Ukraine. Les témoignages de viol se multiplient sur le passage de l’armée russe

En tout temps de guerre, les violences sexuelles, les viols, sont des armes à part entière. Une tactique de guerre utilisée consciemment pour porter atteinte aux corps des femmes et imposer la terreur dans les villages occupés. Un rappel terrible s’il en fallait de l’horreur de la guerre.

vendredi 13 mai

Crédit photo : AFP

Il y a un mois les premiers témoignages glaçants de violences sexuelles perpétrées par les soldats russes nous parvenaient. Avec le retrait d’une partie des troupes les accusations visant des militaires russes et les témoignages de viols ne cessent de se multiplier.

Larysa Denysenko, avocate ukrainienne spécialisée dans les violences sexuelles, reçoit de nombreuses femmes avec les mêmes récits : « Ils violent en meute, longtemps, sans se cacher, en public, devant des témoins, les proches, les enfants. Ils sont souvent ivres, toujours armés, très cruels, sadiques » comme elle le constate pour Mediapart. Jamais au long de sa carrière, la cofondatrice de l’association des femmes avocates d’Ukraine ne pensait être confrontée à « ça », « des viols de masse », «  des viols de guerre » : « C’est plus que le viol, c’est la destruction par l’intime d’une nation sur des générations.  »

Ce que rapportent les différents témoignages, la concordance des récits, montrent que ces viols de masse sont loin d’être des cas isolés, et font partie, au contraire, d’un phénomène massif, d’une tactique belliqueuse à part entière.

En effet, la prise du corps des femmes n’est pas anodine dans cette guerre, il paraît même difficile de dissocier les deux. Elle fait écho à une longue liste de nombreuses accusations de viols lors de guerres, comme la République démocratique du Congo, « les camps de viols » en Yougoslavie de 1992 à 1995, ou bien ceux commis par les casques bleus en République centrafricaine.

Le viol, en plus d’être une atteinte évidente au corps des femmes, est employé dans la perspective de détruire la réputation de cette dernière, de sa famille et de son entourage. Tout cela, matérialise la culture de terreur instauré par le viol et le poids de la honte que portent ces populations.

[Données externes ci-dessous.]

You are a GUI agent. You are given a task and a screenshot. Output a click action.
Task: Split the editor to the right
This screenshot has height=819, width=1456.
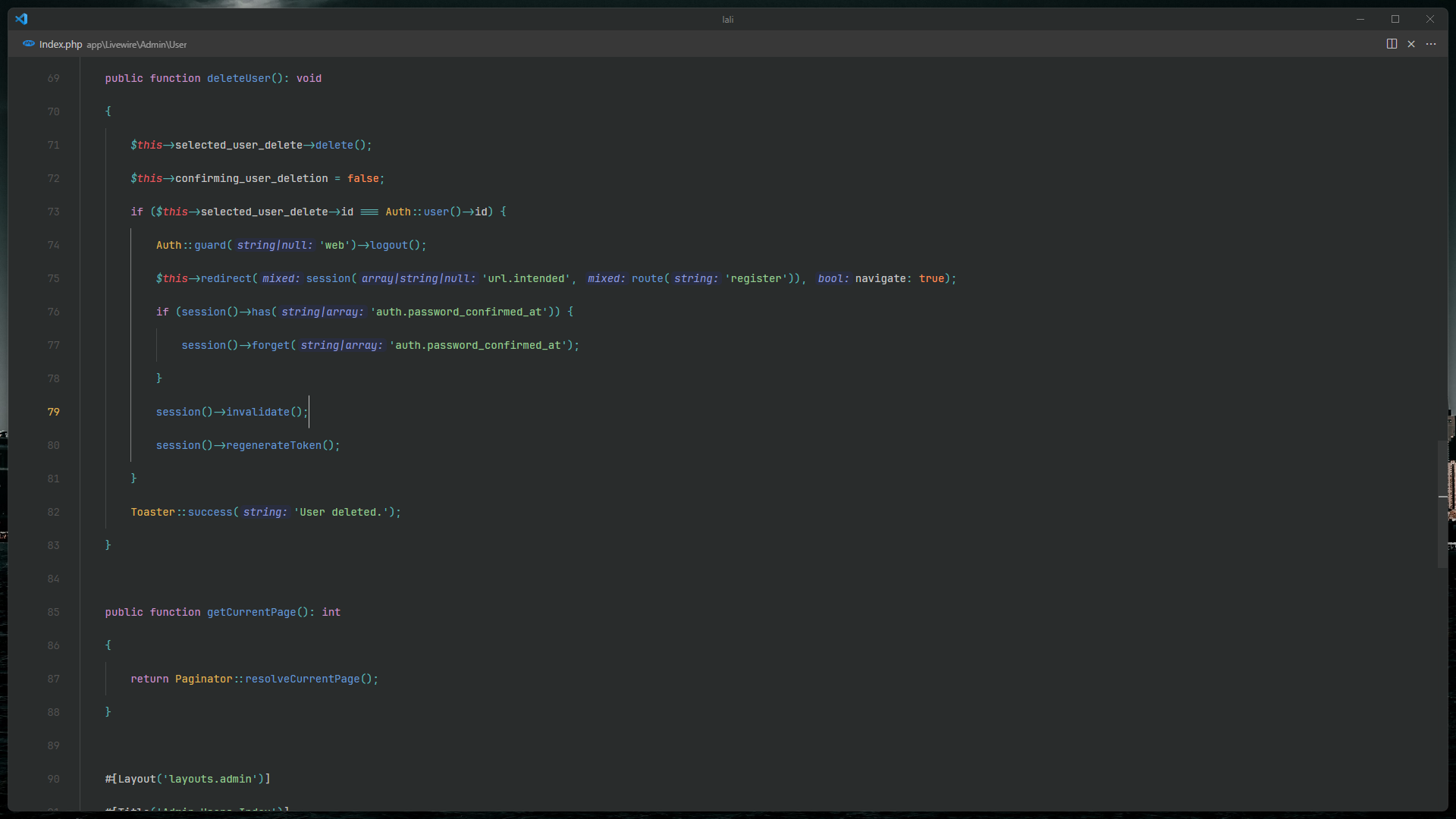point(1392,44)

Face aux horreurs de la guerre, c’est une politique radicalement anti-guerre qu’il faut proposer. Une vraie politique féministe de solidarité envers les femmes ukrainiennes et toutes celles qui subissent les horreurs de la guerre, qui dénonce les viols et violences sexuelles comme partie intégrante des opérations militaires. Une politique féministe contre la guerre, qui s’inscrit dans une politique anti-impérialiste indépendante, pour assurer une sortie du conflit qui soit véritablement progressiste pour les populations russes et ukrainiennes.